Mogamulizumab (Moga), a monoclonal humanized anti-CCR4 antibody, is an effective and well-tolerated treatment for patients with mycosis fungoides and Sézary syndrome. Despite almost universal expression of CCR4 in CTCL, most patients will eventually develop resistance to moga. The mechanisms of resistance to mogamulizumab have not been characterized. An understanding of the resistance mechanisms will shed light on the disease biology and inform selection of next line therapies and the development of future CCR4-directed treatments.

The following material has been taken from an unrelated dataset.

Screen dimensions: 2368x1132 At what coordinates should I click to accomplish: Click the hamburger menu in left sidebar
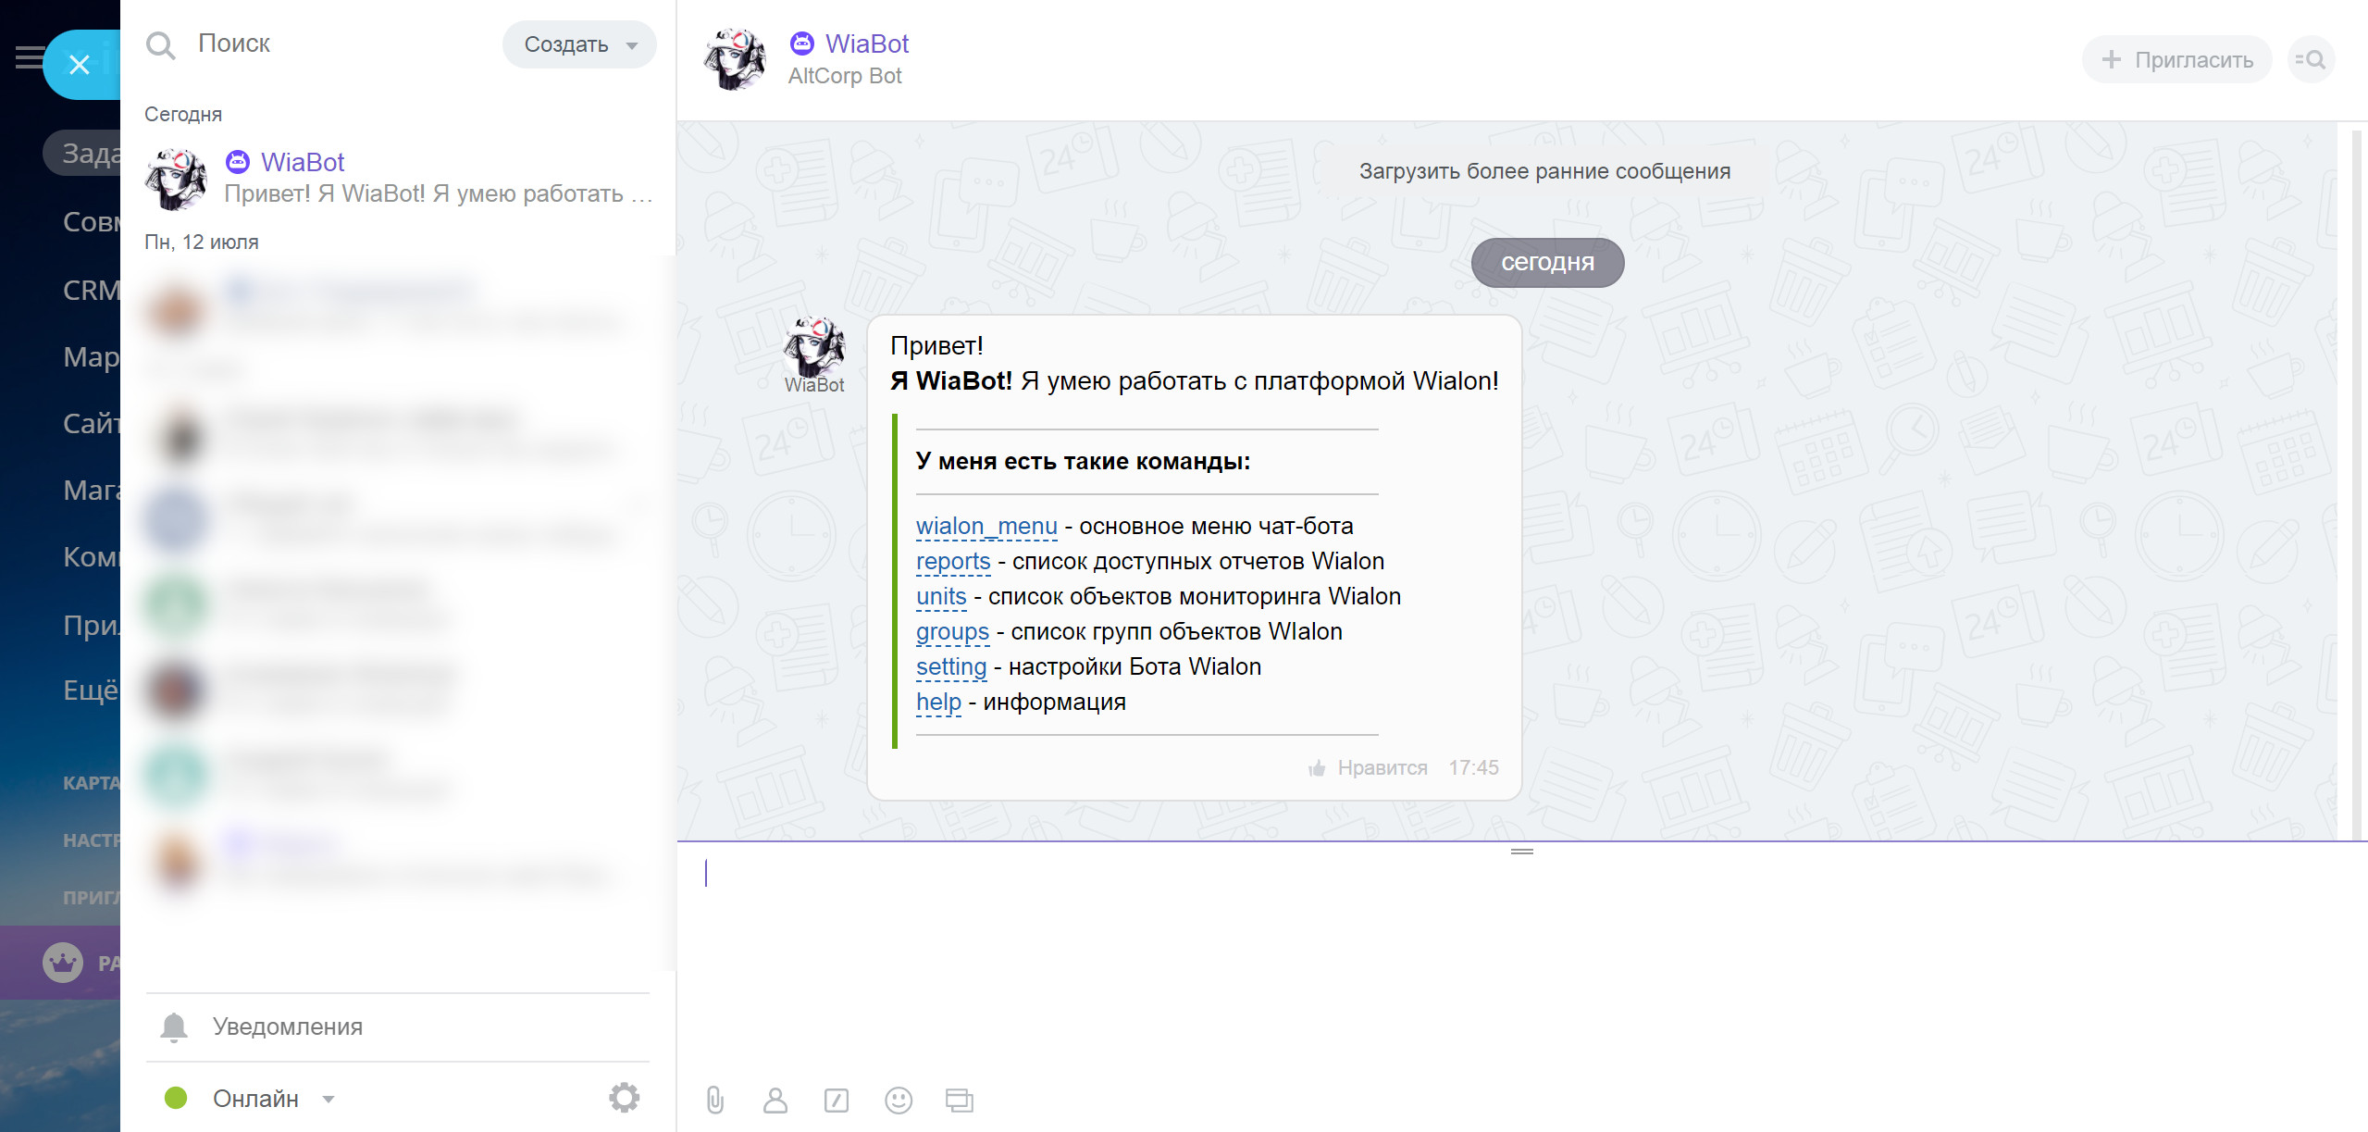pyautogui.click(x=29, y=57)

We identified 19 patients with mycosis fungoides or Sézary syndrome in whom mogamulizumab had been discontinued due to disease progression. Seven patients had developed resistance after an initial period of response, while 12 patients were refractory to therapy. We performed immune phenotyping and targeted next generation sequencing at the time of disease progression.

We identified loss of CCR4 expression by immunohistochemistry and flow cytometry in 8 patients post treatment. Three patients were found to harbor previously undescribed, emergent CCR4 mutations targeting the N-terminal and transmembrane domains at the time of disease progression. Emerging CCR4 copy number loss was detected in 2 patients concurrent with CCR4 mutations. Acquisition of CCR4 genomic alterations corresponded with loss of CCR4 expression by immunohistochemistry.

In conclusion, our study indicates that resistance to mogamulizumab in CTCL is frequently associated with loss of CCR4 expression and the emergence of CCR4 genomic alterations. This finding has important implications for management and monitoring of CTCL patients on mogamulizumab and the development of CCR4 therapies in cutaneous T-cell lymphomas.